To begin, know of the experience of my grandparents is vastly different from my own generation. Back then, you graduated from high school, got a job, a house, and started a family. For just about everyone I know, that is something that is seems plain impossible now. They call this the “Boomerang Generation” because so many people are going back to live at home, but I don’t think the reasons for that are social. It is because getting a good job right out of school, and making enough to support your own home is tough. According to statistics though, we are supposed to be a much wealthier country than we were in the 1950’s and 1960’s, but somehow it does not seem that way.

There is a misconception in blue collar society that gives people the false belief that once you have a college degree you are made, but that is not the case. I graduated into a world of service jobs – something I did not foresee. When I began looking for employment I quickly found out that the only jobs available were demeaning and extremely low paying service jobs. Answering phones, waiting tables or working a cash register (did all three). It was truly a life changing experience. I had been told my whole life to stay away from the trades and get a college degree, but it turned out to be nothing more than student loan debt, a ticket to a cubicle and lower pay than if I had learned a trade.

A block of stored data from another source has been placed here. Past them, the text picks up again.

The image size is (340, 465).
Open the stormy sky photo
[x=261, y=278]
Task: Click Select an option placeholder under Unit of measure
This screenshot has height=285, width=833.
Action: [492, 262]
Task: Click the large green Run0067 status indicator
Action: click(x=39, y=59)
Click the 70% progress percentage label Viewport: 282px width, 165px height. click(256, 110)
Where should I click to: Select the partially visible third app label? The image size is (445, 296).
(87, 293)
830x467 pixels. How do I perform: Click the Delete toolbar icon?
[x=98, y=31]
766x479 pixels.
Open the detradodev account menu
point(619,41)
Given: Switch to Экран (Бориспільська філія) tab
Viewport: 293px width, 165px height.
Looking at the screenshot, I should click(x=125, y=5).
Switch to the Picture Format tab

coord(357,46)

I am extremely critical of the service economy, and I believe it is at the bottom of many of our social ills. When people have meaningful or well paying jobs, they are more content. But every year we lose those jobs and they are replaced with service jobs that consist of performing repetitive tasks for eight hours a day. Why are so many in the inner cities not working? I think that is an easy one. Look at what they are being asked to do – work a service job, slaving for the public to make peanuts. The fact is that many people would rather be homeless than choose that lifestyle. How can the independence and excitement of crime compete with answering a phone and performing the same process every minute for eight hours with no potential for wage growth?

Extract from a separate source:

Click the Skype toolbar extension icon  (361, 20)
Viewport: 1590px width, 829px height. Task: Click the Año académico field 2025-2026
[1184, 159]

What I have done personally about this situation is that I have gone double or nothing by going to law school (probably the reason why the majority of people go to law school). By the time I graduate I will have $160,000 in debt, and most of it is private. Since I did not place in the top %10-20 of my class, my job prospects are dismal to say the least (not something many people know about law school).

I have been looking to bankruptcy law lately for some of these reasons. Not only would I completely believe in what I am doing, but if I am right about the economic situation, there will come a time when bankruptcy lawyers will be very much in demand.